My sister made the classic/delicious green bean casserole: a huge crowd pleaser.  My Mom made Pilsbury crescent rolls and 2 pies: apple and pecan.

Everything was absolutely delicious!  I was thankful for an abundance of good food and family.


Happy Pineapple-Upside-Down Cake Day!

Did you know that today is Pineapple-Upside-Down Cake Day?  I only found out when I saw it in my Facebook feed, thanks to Food.com.  I did make a vegan pineapple-upside-down cake for craft/potluck night a few weeks ago, just because it sounded good.  This is definitely comfort food; my Grandma makes it whenever we visit.

I used this method for the caramely syrup, but put everything in an 11 x 7″ rectangular pan.  My friend Kate did a BEAUTIFUL job of arranging the fruit, didn’t she?  Then I poured in this cake batter.

Pineapple-upside-down cake is seriously underrated, in my opinion.  The caramel-y flavors of the baked sugar syrup complement the citrus-y pineapple beautifully.  And don’t forget the cherries!



GALentine’s Day: Pizza and Raspberry-Chocolate Truffle Brownies!

Since my sweet boyfriend is so far away and my neighbor’s husband had to work on Valentine’s evening, she suggested a Galentine’s Day celebration!  We had SO much fun!  She made a lovely vegan pizza:

She used dough from Trader Joe’s, Newman’s Own sauce, Daiya vegan cheeze, and topped it with garlic, onions, mushrooms, and kale.  I loved the idea of kale on pizza.  It got nice and crispy.  We enjoyed that with some salad, wine, and good conversation.

Then we watched the film Bridesmaids.

I LOVE THIS MOVIE!  I hope Melissa McCarthy gets the Oscar for best supporting actress.  It’s refreshing to finally see actresses in genuinely funny roles.

For dessert I had made these Raspberry-Chocolate-Truffle Brownies from the Post-Punk Kitchen:


They taste decadent, but they’re actually low in fat and high in antioxidants (and easy to make)!  What more could a gal want?

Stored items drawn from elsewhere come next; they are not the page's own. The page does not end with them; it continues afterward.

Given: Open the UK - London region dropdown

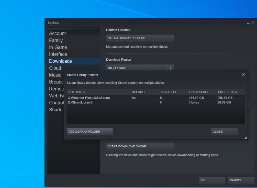Looking at the screenshot, I should pyautogui.click(x=139, y=68).
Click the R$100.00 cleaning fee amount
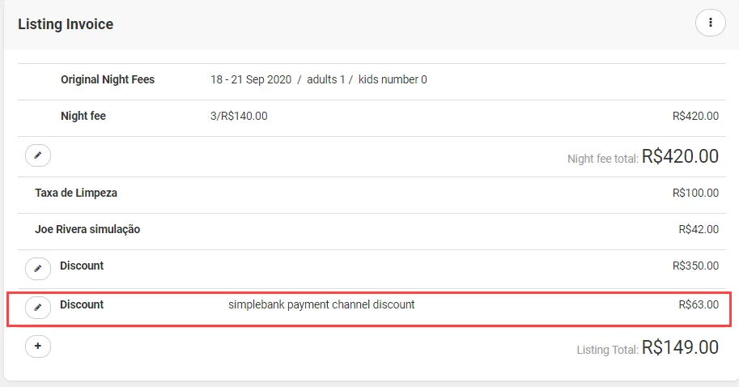 click(x=695, y=193)
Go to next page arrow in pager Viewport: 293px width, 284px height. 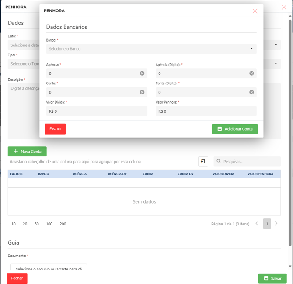pyautogui.click(x=276, y=224)
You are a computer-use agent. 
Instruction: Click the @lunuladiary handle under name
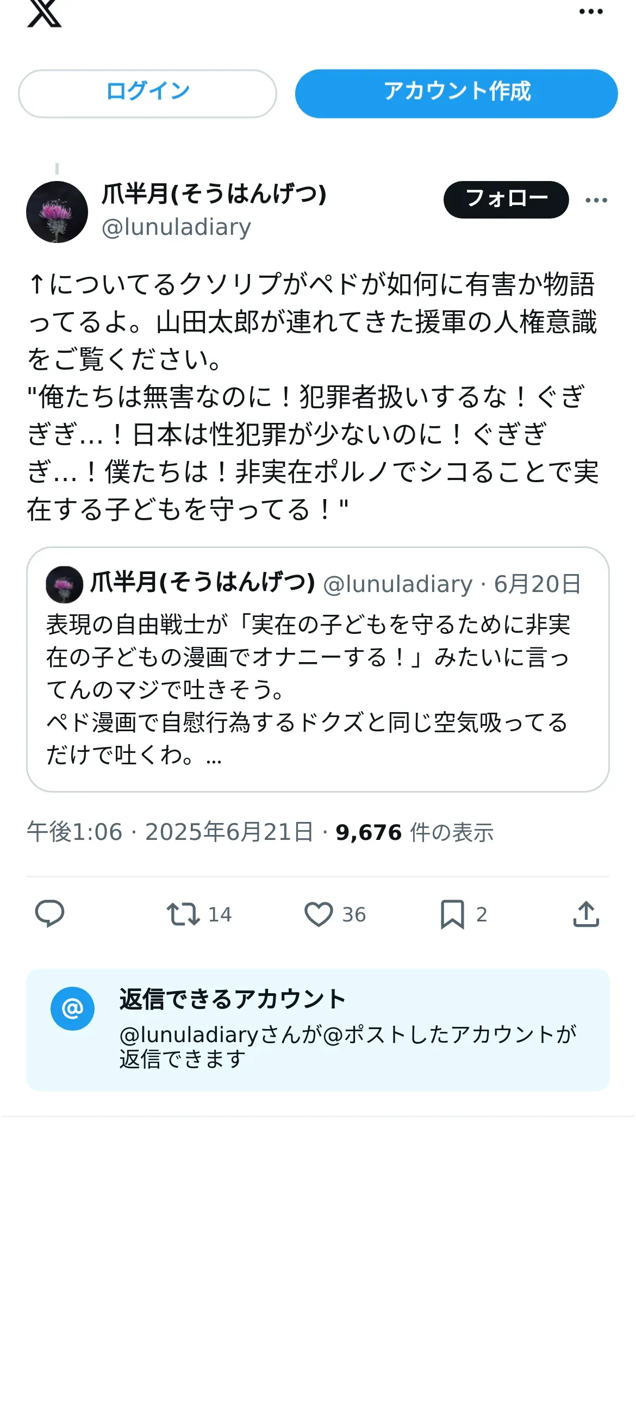point(176,228)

  • 4 oz unsweetened chocolate: $1.60
  • 1/2 cup raspberry fruit spread: $0.87
  • 1/2 cup sugar: $0.08
  • 1/2 cup unsweetened applesauce: $0.33
  • 2 teaspoons pure vanilla extract: $0.40
  • 1/2 teaspoon almond extract: $0.10
  • 1 1/2 cups flour: $0.08
  • 1/4 cup unsweetened cocoa powder: $0.18
  • baking powder+soda+salt: about $0.01
  • 1 cup frozen raspberries: $0.83

=$4.48/12 brownies


Wow!  I knew it was cheaper to bake at home, but I had no idea HOW cheap!  It’s easy to get sticker shock at the grocery store when you’re buying a whole bag of flour, bottle of vanilla extract, etc, but that stuff goes a LONG way!

I served these up with some Coconut Bliss Ice Cream.  That stuff is seriously good, definitely the most rich, creamy vegan ice cream you can buy at the store.  And I garnished it with a few fresh raspberries.

We also enjoyed some Red Velvet Cuppa Chocolate tea that her husband had bought for her:

It was really good.  I might have to buy some.

Then I talked to the BF on the phone.  He’s sending me some chocolates.  What a sweetie.  I’m so happy.  The best part is: I get to see him in San Francisco in just three short weeks!

Spinach-Artichoke Hummus with Fresh Pita Chips

Super Bowl (of Dip)

I don’t follow football, but I do like just about any excuse to make snacks and get together with good friends.  Yesterday was Super Bowl Sunday, and I made spinach-artichoke hummus!  This was inspired by some really good store-bought hummus that my friend Heather brought over when we had dinner at Julie’s a couple weeks ago.  I thought that using hummus as a base was a brilliant way to veganize spinach-artichoke dip (one of my favorites), so I decided to make my own, chunkier version.  My friends said they really liked it.  I will definitely make this again.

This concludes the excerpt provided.